Genome Biology Program, Centre for Genomic Regulation (CRG), The Barcelona Institute of Science and Technology (BIST), C/ del Dr. Aiguader 88, Barcelona 08003, Spain.
Department of Medicine and Life Sciences, Universitat Pompeu Fabra (UPF), Doctor Aiguader 88, Barcelona 08003, Spain.
Bioinformatics. 2023 Jan 1;39(1). doi: 10.1093/bioinformatics/btac742.
The compartmentalization of biochemical reactions, involved in the activation of gene expression in the eukaryotic nucleus, leads to the formation of membraneless bodies through liquid-liquid phase separation. These formations, called transcriptional condensates, appear to play important roles in gene regulation as they are assembled through the association of multiple enhancer regions in 3D genomic space. To date, we are still lacking efficient computational methodologies to identify the regions responsible for the formation of such condensates, based on genomic and conformational data.

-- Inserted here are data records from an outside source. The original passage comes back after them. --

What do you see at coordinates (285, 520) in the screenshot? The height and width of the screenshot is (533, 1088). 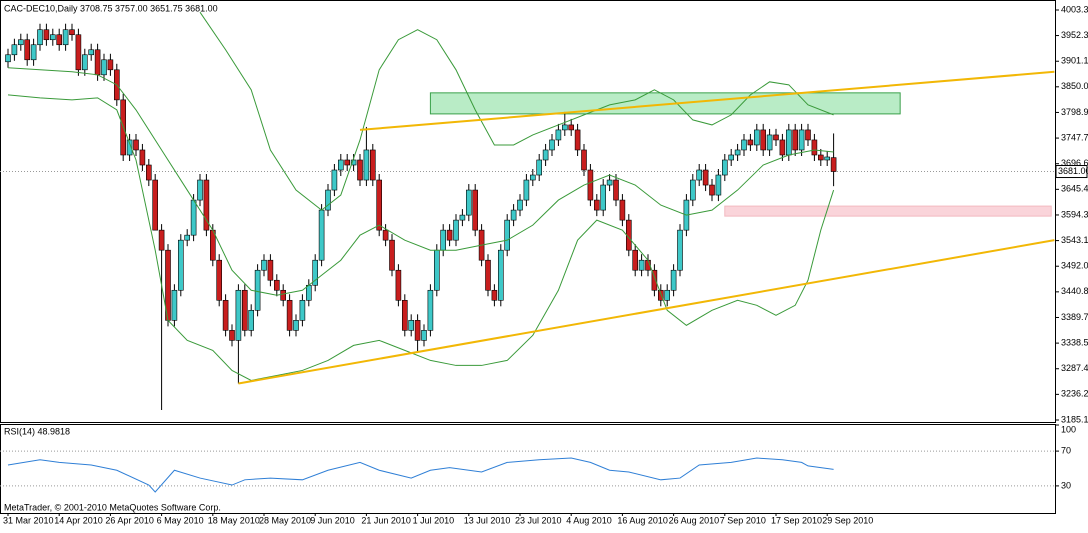 I see `x-tick-label: 28 May 2010` at bounding box center [285, 520].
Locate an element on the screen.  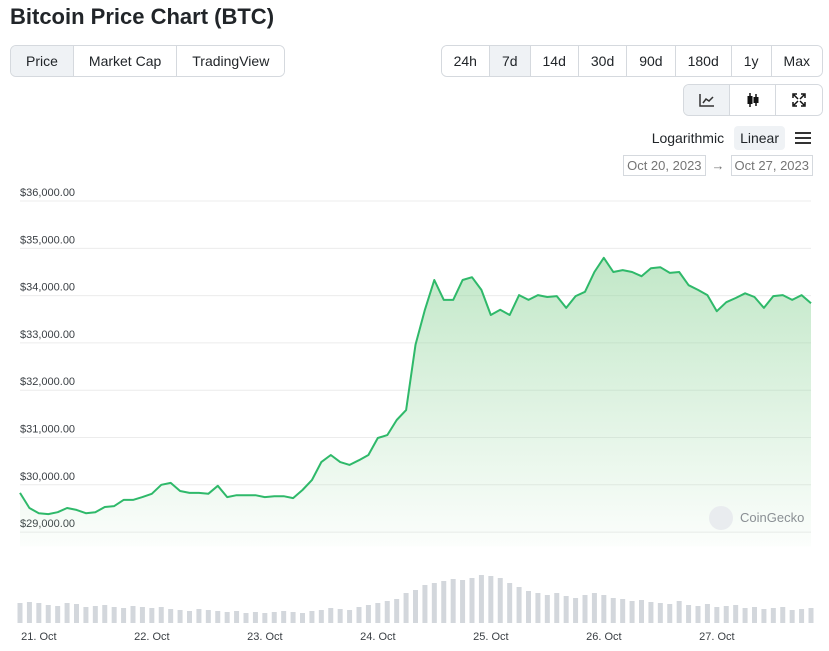
candle-chart-button is located at coordinates (753, 100).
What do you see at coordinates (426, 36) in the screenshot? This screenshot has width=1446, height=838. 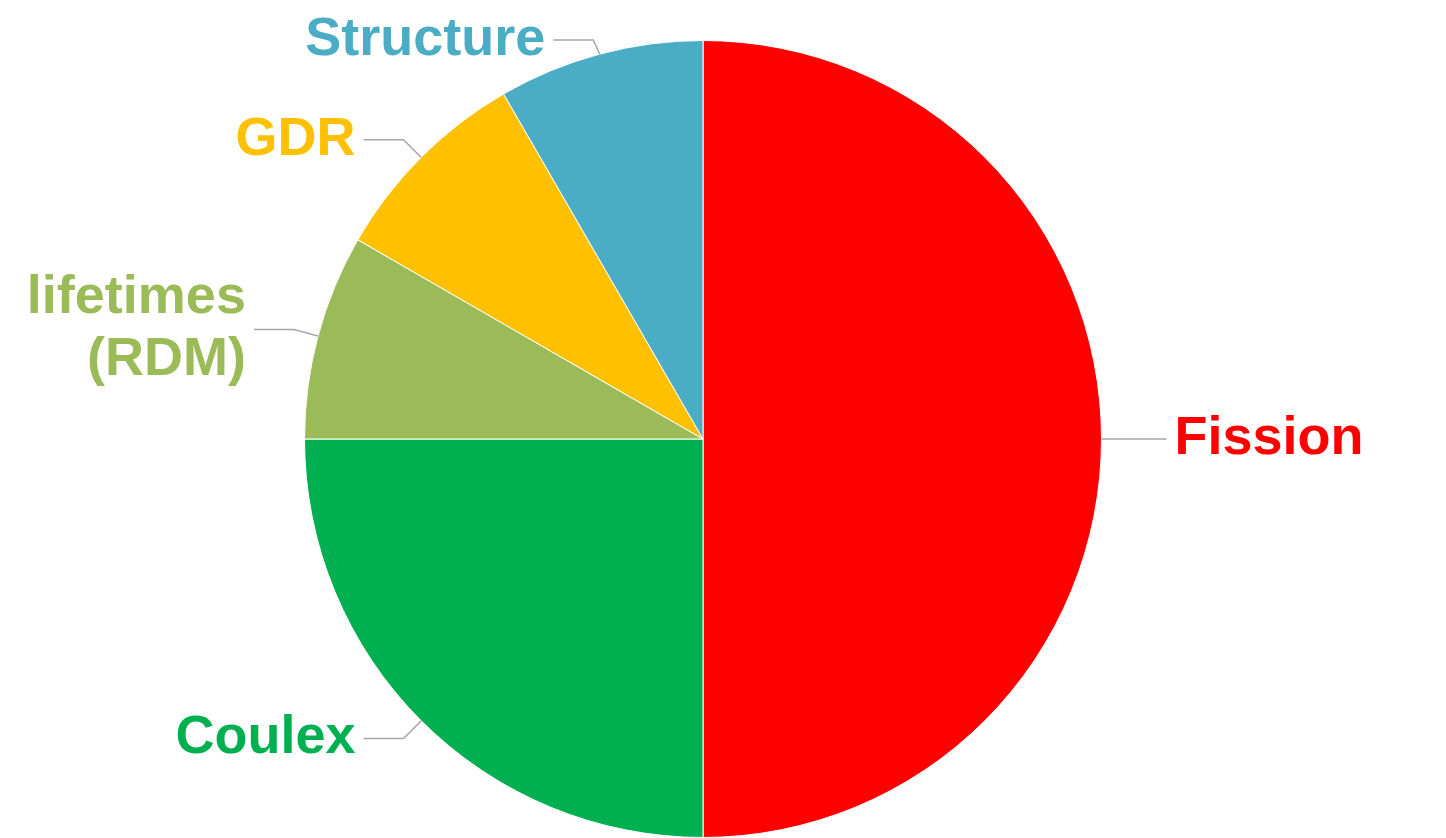 I see `slice-label: Structure` at bounding box center [426, 36].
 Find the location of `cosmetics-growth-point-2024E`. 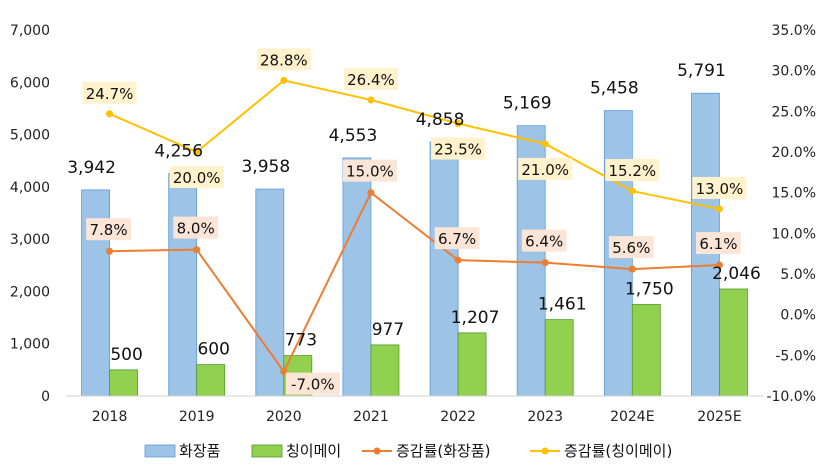

cosmetics-growth-point-2024E is located at coordinates (632, 269).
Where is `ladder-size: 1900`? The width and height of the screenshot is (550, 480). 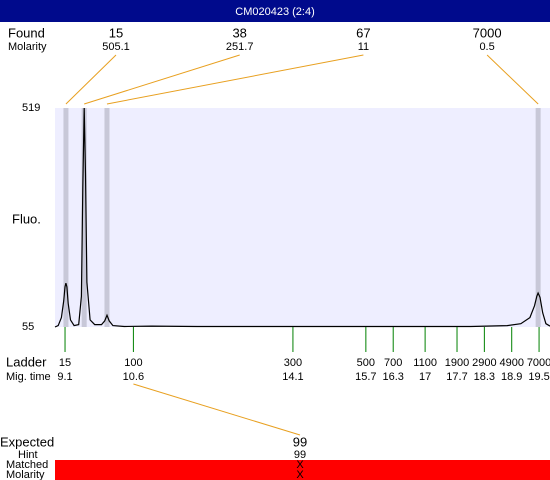 ladder-size: 1900 is located at coordinates (457, 363).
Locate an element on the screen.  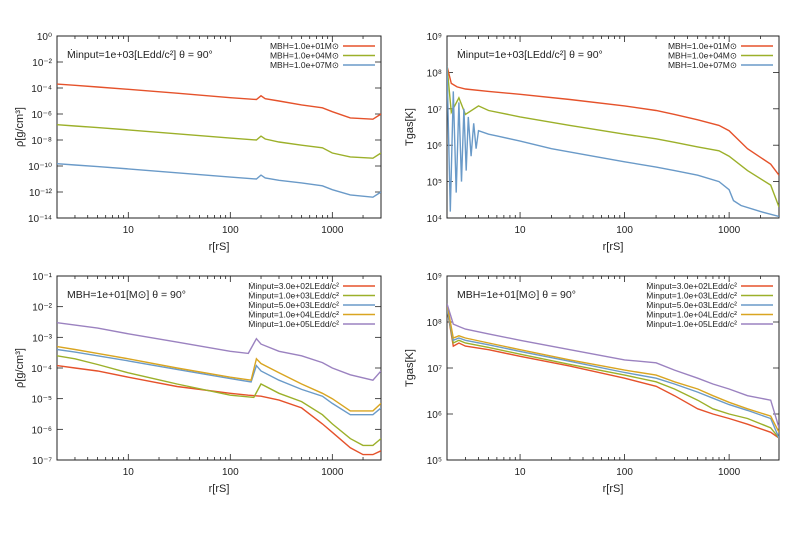
y-tick-label: 10⁻¹ is located at coordinates (42, 278).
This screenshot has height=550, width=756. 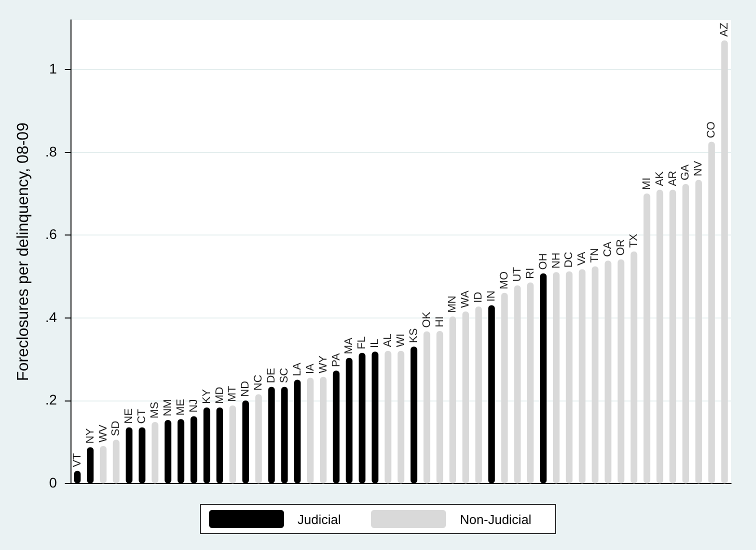 I want to click on x-tick-label: SC, so click(x=284, y=376).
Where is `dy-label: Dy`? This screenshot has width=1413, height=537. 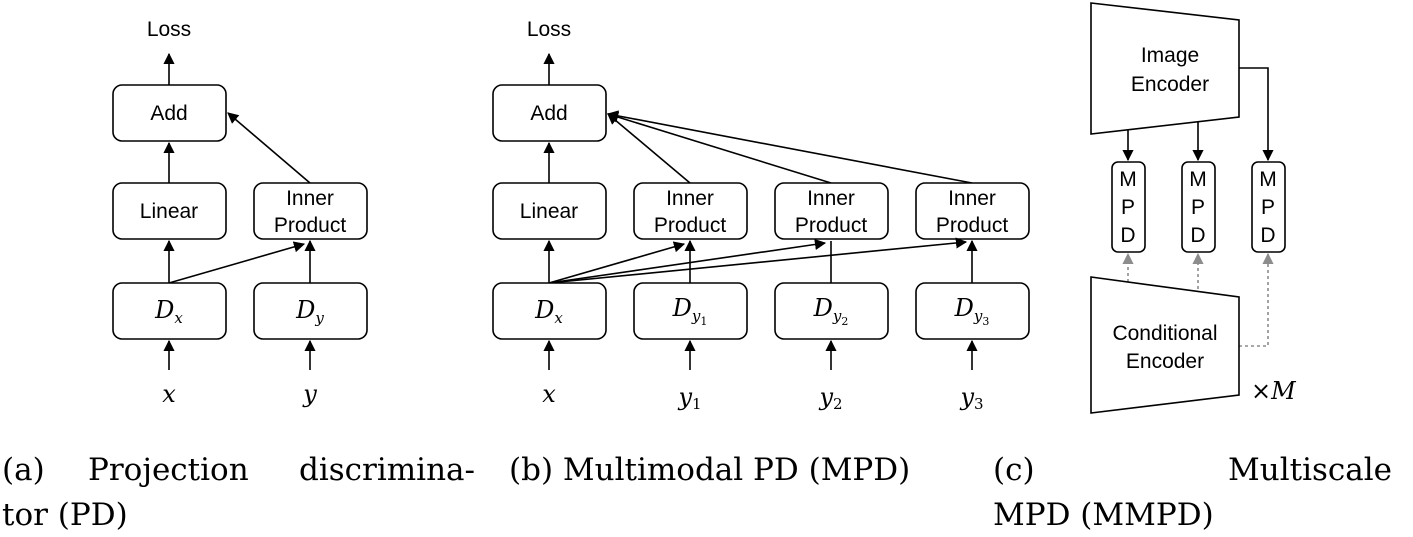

In this work, we present SEGCOND, a computational framework aiming to highlight genomic regions involved in the formation of transcriptional condensates. SEGCOND is flexible in combining multiple genomic datasets related to enhancer activity and chromatin accessibility, to perform a genome segmentation. It then uses this segmentation for the detection of highly transcriptionally active regions of the genome. At a final step, and through the integration of Hi-C data, it identifies regions of putative transcriptional condensates (PTCs) as genomic domains where multiple enhancer elements coalesce in 3D space. SEGCOND identifies a subset of enhancer segments with increased transcriptional activity. PTCs are also found to significantly overlap highly interconnected enhancer elements and super enhancers obtained through two independent approaches. Application of SEGCOND on data from a well-defined system of B-cell to macrophage transdifferentiation leads to the identification of previously unreported genes with a likely role in the process.
Source code and details for the implementation of SEGCOND is available at https://github.com/AntonisK95/SEGCOND.
Supplementary data are available at Bioinformatics online.
参与真核细胞核中基因表达激活的生化反应的分隔导致通过液-液相分离形成无膜体。这些形成物,称为转录凝聚物,似乎在基因调控中发挥重要作用,因为它们通过在 3D 基因组空间中多个增强子区域的关联组装而成。迄今为止,我们仍然缺乏有效的计算方法学来根据基因组和构象数据识别负责形成这种凝聚物的区域。
在这项工作中,我们提出了 SEGCOND,这是一种计算框架,旨在突出参与转录凝聚物形成的基因组区域。SECOND 灵活地结合了与增强子活性和染色质可及性相关的多个基因组数据集,以进行基因组分割。然后,它使用此分割来检测基因组中高度转录活跃的区域。在最后一步,通过整合 Hi-C 数据,它确定了假定转录凝聚物 (PTC) 的区域,作为多个增强子元素在 3D 空间中聚合并的基因组域。SECOND 确定了具有增加转录活性的增强子片段的子集。还发现 PTCs 与通过两种独立方法获得的高度相互连接的增强子元件和超级增强子显著重叠。在 B 细胞向巨噬细胞转分化的明确定义系统上应用 SEGCOND 导致鉴定出以前未报道的可能在该过程中起作用的基因。
SECOND 的源代码和实现细节可在 https://github.com/AntonisK95/SEGCOND 上获得。
补充数据可在生物信息学在线获得。